─── PAGE EXTRACT ───
Introduction to CVS

What is CVS for?

CVS maintains a history of a source tree, in terms of a series of changes. It stamps each change with the time it was made and the user name of the person who made it. Usually, the person provides a bit of text describing why they made the change as well. Given that information, CVS can help developers answer questions like:

How to use CVS -- First Sketch

Before discussing too many vague terms and concepts, let's look over the essential CVS commands.

Setting your repository

CVS records everyone's changes to a given project in a directory tree called a repository. Before you can use CVS, you need to set the CVSROOT environment variable to the repository's path. Whoever is in charge of your project's configuration management will know what this is; perhaps they've made a global definition for CVSROOT somewhere.

In any case, on our system, the CVS repository is `/u/src/master'. In that case, you would need to enter the commands

setenv CVSROOT /u/src/master
if your shell is csh or one of its descendents, or
CVSROOT=/u/src/master
export CVSROOT
if your shell is Bash or some other Bourne shell variant.

If you forget to do this, CVS will complain when you try to use it:

$ cvs checkout httpc
cvs checkout: No CVSROOT specified!  Please use the `-d' option
cvs [checkout aborted]: or set the CVSROOT environment variable.
$ 

Checking out a working directory

CVS doesn't work on ordinary directory trees; you need to work within a directory that CVS created for you. Just as you check out a book from a library before taking it home to read it, you use the cvs checkout command to get a directory tree from CVS before working on it. For example, suppose you are working on a project named httpc, a trivial HTTP client:

$ cd
$ cvs checkout httpc
cvs checkout: Updating httpc
U httpc/.cvsignore
U httpc/Makefile
U httpc/httpc.c
U httpc/poll-server
$ 

The command cvs checkout httpc means, "Check out the source tree called httpc from the repository specified by the CVSROOT environment variable."

CVS puts the tree in a subdirectory named `httpc':

$ cd httpc
$ ls -l
total 8
drwxr-xr-x  2 jimb          512 Oct 31 11:04 CVS
-rw-r--r--  1 jimb           89 Oct 31 10:42 Makefile
-rw-r--r--  1 jimb         4432 Oct 31 10:45 httpc.c
-rwxr-xr-x  1 jimb          460 Oct 30 10:21 poll-server

Most of these files are your working copies of the httpc sources. However, the subdirectory called `CVS' (at the top) is different. CVS uses it to record extra information about each of the files in that directory, to help it determine what changes you've made since you checked it out.

Making changes to files

Once CVS has created a working directory tree, you can edit, compile and test the files it contains in the usual way -- they're just files.

For example, suppose we try compiling the package we just checked out:

$ make
gcc -g -Wall  -lnsl -lsocket  httpc.c   -o httpc
httpc.c: In function `tcp_connection':
httpc.c:48: warning: passing arg 2 of `connect' from incompatible pointer type
$

It seems that `httpc.c' hasn't been ported to this operating system yet. We need to cast one of the arguments to connect. To fix that, line 48 must change from this:

    if (connect (sock, &name, sizeof (name)) >= 0)
to this:
    if (connect (sock, (struct sockaddr *) &name, sizeof (name)) >= 0)
───
__SHORT TASK 1__:
Add 36 to every coordinate in the answers, and write out the entries again from the line containing "You are a computer-use" through the line containing "Select EQ band", inclusive, with the requests left unchanged.
─── ENTRIES SUPPLIED ───
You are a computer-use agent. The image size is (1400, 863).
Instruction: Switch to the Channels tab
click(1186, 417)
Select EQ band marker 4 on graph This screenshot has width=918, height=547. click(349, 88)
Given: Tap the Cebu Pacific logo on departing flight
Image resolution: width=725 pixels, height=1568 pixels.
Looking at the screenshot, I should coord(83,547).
───
─── ENTRIES SUPPLIED ───
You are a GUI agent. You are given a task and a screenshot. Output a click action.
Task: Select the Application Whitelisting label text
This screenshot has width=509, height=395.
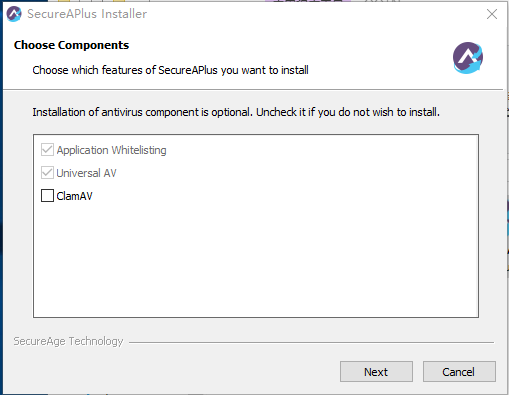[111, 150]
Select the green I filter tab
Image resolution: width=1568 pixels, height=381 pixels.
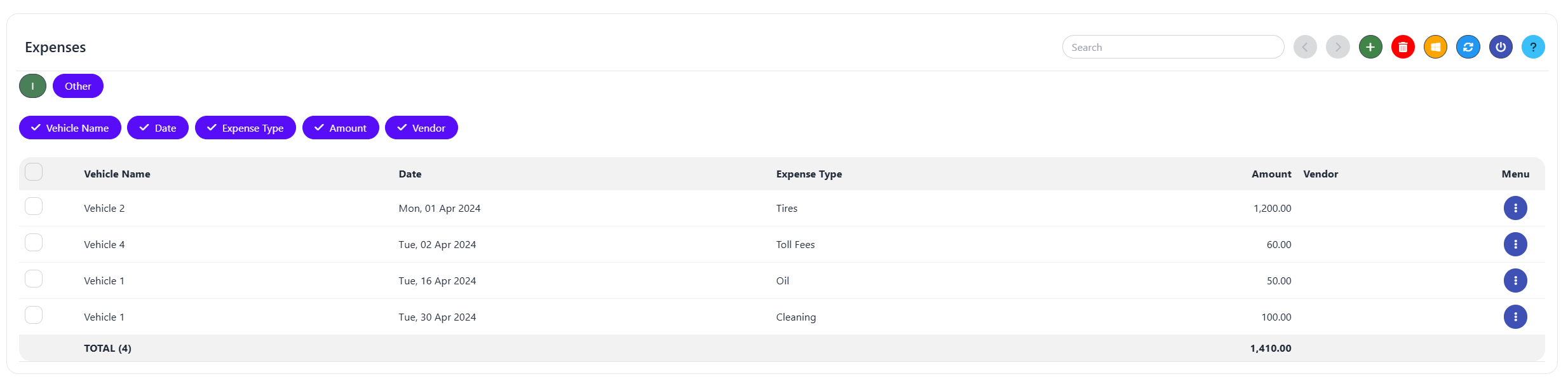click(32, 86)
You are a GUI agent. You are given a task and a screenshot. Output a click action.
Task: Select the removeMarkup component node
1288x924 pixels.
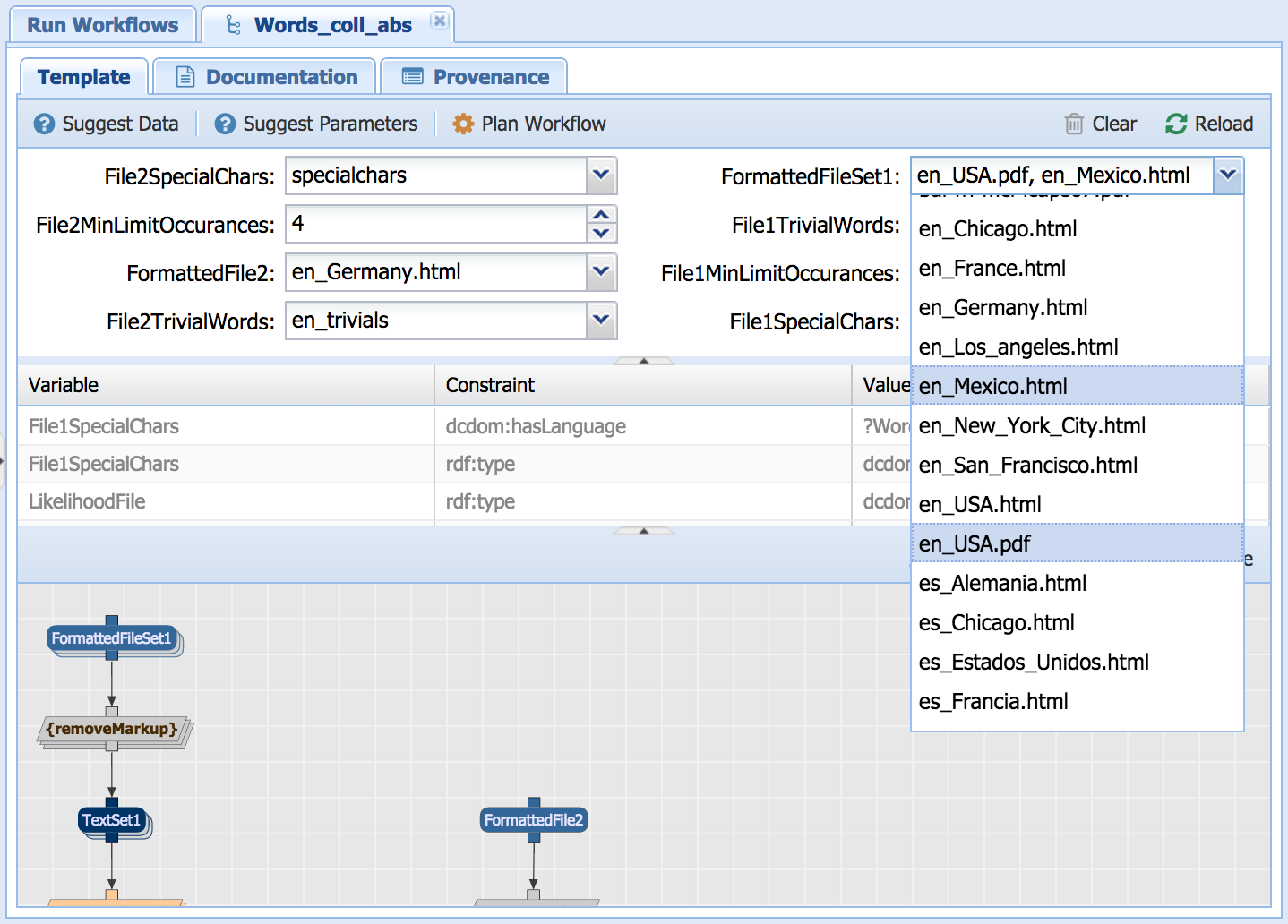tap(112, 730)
───
__SHORT TASK 2__:
Keep writing the introduction to CVS, picking up right after its last line.

__EXERCISE RESULT 1__:
You are a computer-use agent. The image size is (1400, 863).
Instruction: Switch to the Channels tab
click(1222, 453)
Select EQ band marker 4 on graph This screenshot has width=918, height=547. click(385, 124)

__EXERCISE RESULT 2__:
Now it should compile:

$ make
gcc -g -Wall  -lnsl -lsocket  httpc.c   -o httpc
$ httpc GET http://www.cyclic.com
... HTML text for Cyclic Software's home page follows ...
$

Merging your changes

Since each developer uses their own working directory, the changes you make to your working directory aren't automatically visible to the other developers on your team. CVS doesn't publish your changes until you're ready. When you're done testing your changes, you must commit them to the repository to make them available to the rest of the group. We'll describe the cvs commit command below.

However, what if another developer has changed the same files you have, or the same lines? Whose changes should prevail? It's generally impossible to answer this question automatically; CVS certainly isn't competent to make that judgment.

Thus, before you can commit your changes, CVS requires your sources to be in sync with any changes committed by the other team members. The cvs update command takes care of this:

$ cvs update
cvs update: Updating .
U Makefile
RCS file: /u/src/master/httpc/httpc.c,v
retrieving revision 1.6
retrieving revision 1.7
Merging differences between 1.6 and 1.7 into httpc.c
M httpc.c
$ 

Let's look at this line-by-line:

U Makefile
A line of the form `U file' means that file was simply Updated; someone else had made a change to the file, and CVS copied the modified file into your home directory.

RCS file: ...
retrieving revision 1.6
retrieving revision 1.7
Merging differences between 1.6 and 1.7 into httpc.c
These messages indicate that someone else has changed `httpc.c'; CVS merged their changes with yours, and did not find any textual conflicts. The numbers `1.6' and 1.7 are revision numbers, used to identify a specific point in a file's history.

Note that CVS merges changes into your working copy only; the repository and the other developers' working directories are left undisturbed. It is up to you to test the merged text, and make sure it's valid.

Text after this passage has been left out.